Adding custom CSS to your Views
GravityView allows you to add custom CSS directly to a View through the Custom Code tab in the View Settings. The CSS loads only when that View renders, so it won't affect other pages on your site.
Note: This feature requires GravityView 2.19 or later. Placeholders require GravityView 2.50 or later.
How to add custom CSS
- Edit your View in WordPress.
- Scroll down to the Settings metabox.
- Click the Custom Code tab (the code icon).
- Enter your CSS in the Custom CSS field.
- Click Update or Publish.
The CSS is placed inside <style> tags in the page's <head>, after GravityView's default styles.

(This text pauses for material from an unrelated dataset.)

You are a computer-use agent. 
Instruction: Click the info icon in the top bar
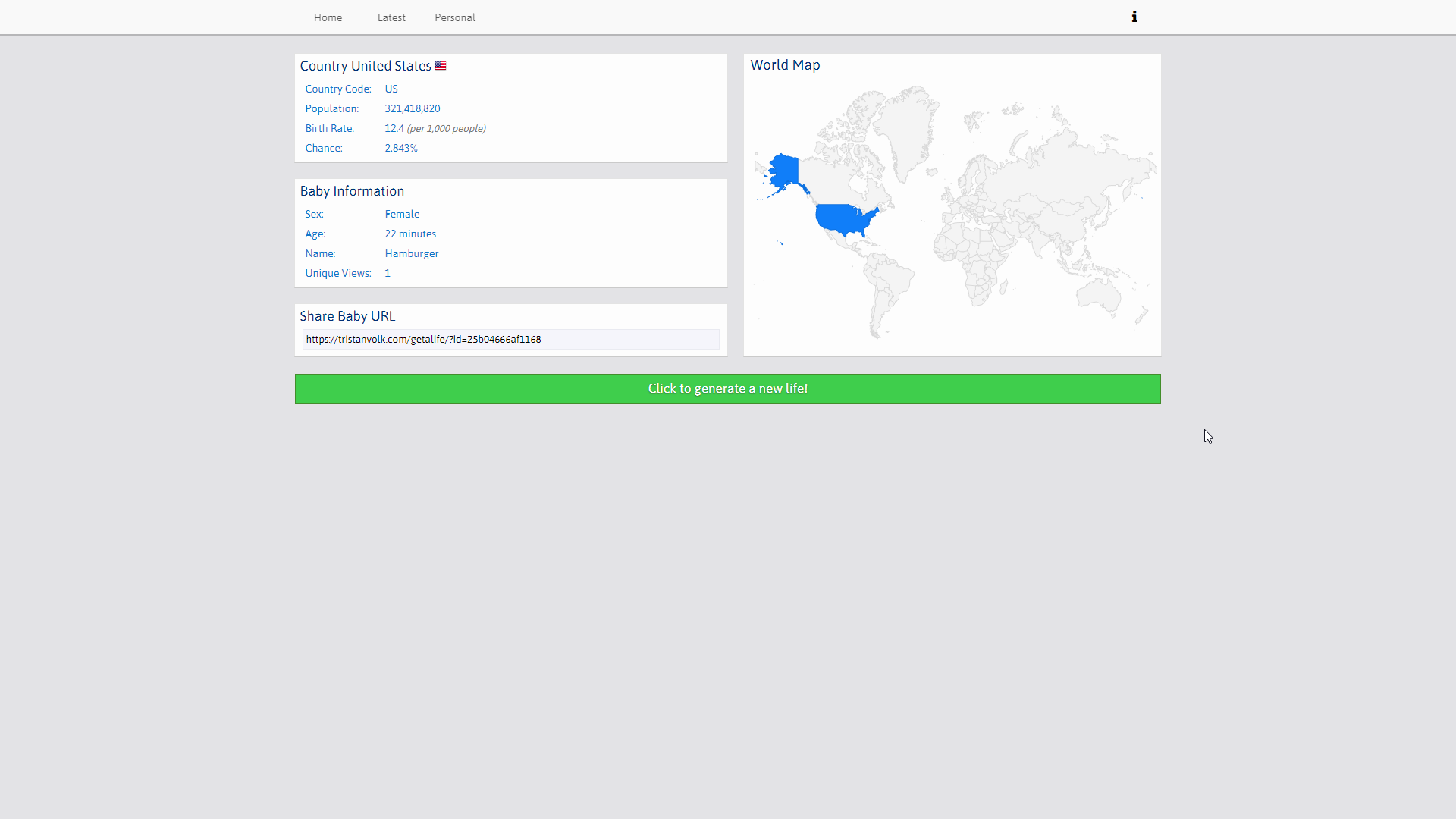tap(1134, 16)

This means your custom CSS takes priority over GravityView's built-in styles.
Available placeholders
GravityView provides three placeholders that are automatically replaced with View-specific values when the page loads. Use these to write CSS that targets only this View.

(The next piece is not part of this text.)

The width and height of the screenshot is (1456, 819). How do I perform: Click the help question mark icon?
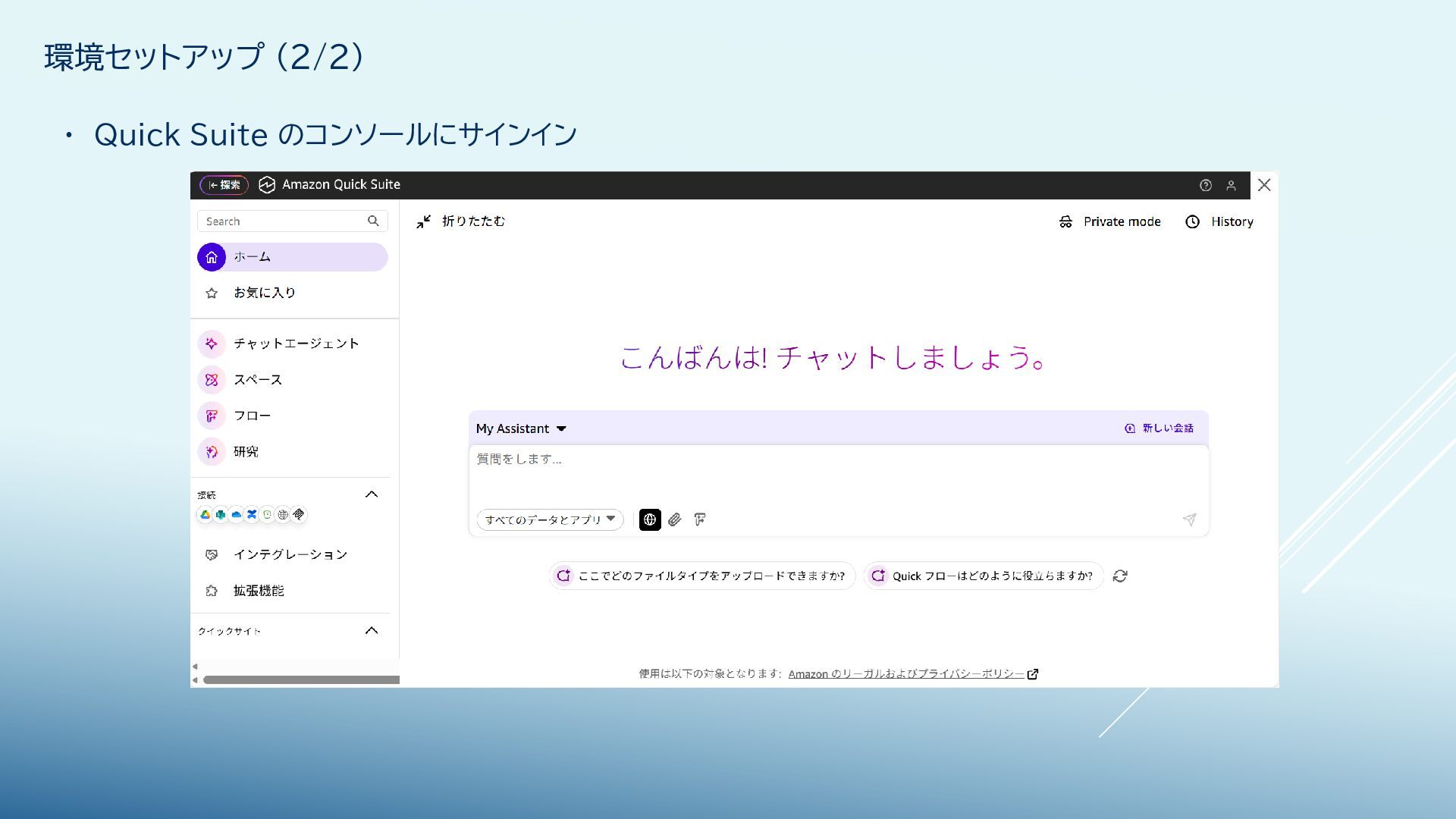point(1205,185)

| Placeholder | Replaced with | Example output |
|---|---|---|
VIEW_SELECTOR |
A CSS selector targeting only this View | .gv-container.gv-container-123 |
VIEW_ID |
The View's ID number | 123 |
GF_FORM_ID |
The connected Gravity Forms form ID | 5 |
Using VIEW_SELECTOR (recommended)
VIEW_SELECTOR is the easiest way to scope styles to a single View. It outputs a double-class selector (e.g., .gv-container.gv-container-123) that provides high specificity, so you typically don't need !important.
/* Style the View container background */
VIEW_SELECTOR {
background: #f5f5f5;
}
/* Style table headers inside this View */
VIEW_SELECTOR .gv-table-view th {
background: #333;
color: white;
}
Using VIEW_ID
VIEW_ID is useful when you need the raw View ID number, for example in an HTML id attribute selector.

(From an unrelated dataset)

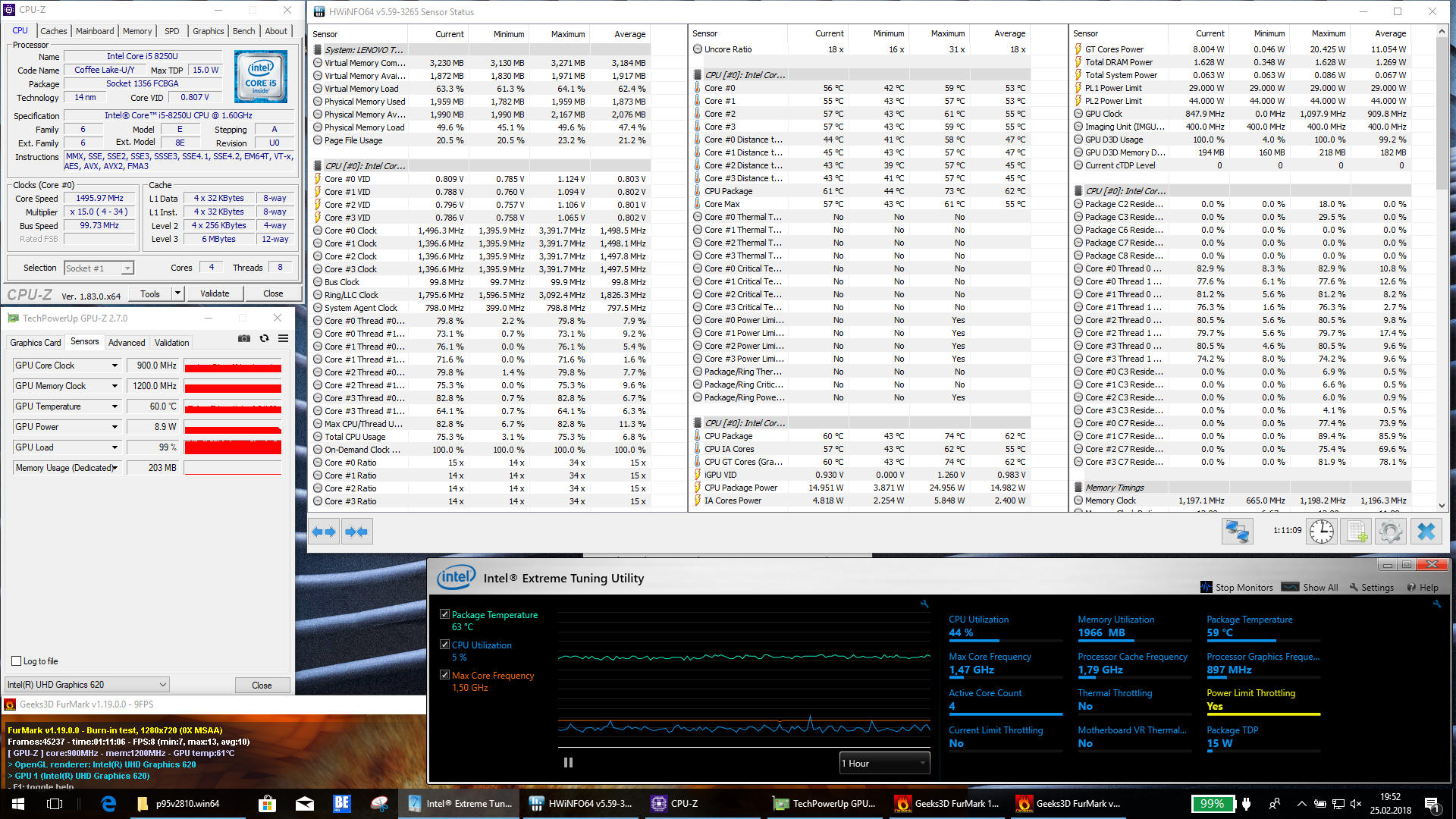The height and width of the screenshot is (819, 1456).
Task: Toggle Max Core Frequency checkbox in XTU
Action: (x=444, y=675)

/* Target this View by its anchor ID */
#gv-view-VIEW_ID-1 {
border: 2px solid #0073aa;
}
Targeting multiple instances of the same View
When the same View is embedded multiple times on a page, each instance gets a unique HTML id with an incrementing number: gv-view-{VIEW_ID}-1, gv-view-{VIEW_ID}-2, etc.
/* First instance of this View */
#gv-view-VIEW_ID-1 {
max-width: 600px;
}
/* Second instance of this View */
#gv-view-VIEW_ID-2 {
max-width: 100%;
}
Using GF_FORM_ID
GF_FORM_ID is replaced with the connected Gravity Forms form ID. If the View does not have a connected form, this placeholder is left as-is to avoid generating invalid CSS.
Important notes
- Placeholders are case-sensitive and must be uppercase.
- Placeholders are replaced everywhere in your code, including inside comments.
- Custom CSS is output only once per View, even if the same View is embedded multiple times on a page.
- The double-class selector from
VIEW_SELECTORprovides enough specificity that!importantis typically unnecessary.
Developer notes
Custom CSS is added using WordPress's wp_add_inline_style() function, attached to the gravityview_default_style handle. This means it loads in the <head> after GravityView's main stylesheet.
You can add custom placeholders using the gk/gravityview/custom-code/placeholders filter:
/**
* Add a custom SITE_NAME placeholder for use in Custom CSS and JavaScript.
*
* @since 2.50.0
*
* @param array $placeholders Associative array of placeholder => replacement value pairs.
* @param \GV\View $view The View object.
* @param string $content The original content before replacement.
*
* @return array Modified placeholders array.
*/
add_filter( 'gk/gravityview/custom-code/placeholders', function( $placeholders, $view, $content ) {
$placeholders['SITE_NAME'] = get_bloginfo( 'name' );
return $placeholders;
}, 10, 3 );
Note: If you have removed the default container classes using the gravityview/render/container/class filter, the VIEW_SELECTOR placeholder will not match your View's container. Use the VIEW_ID placeholder instead.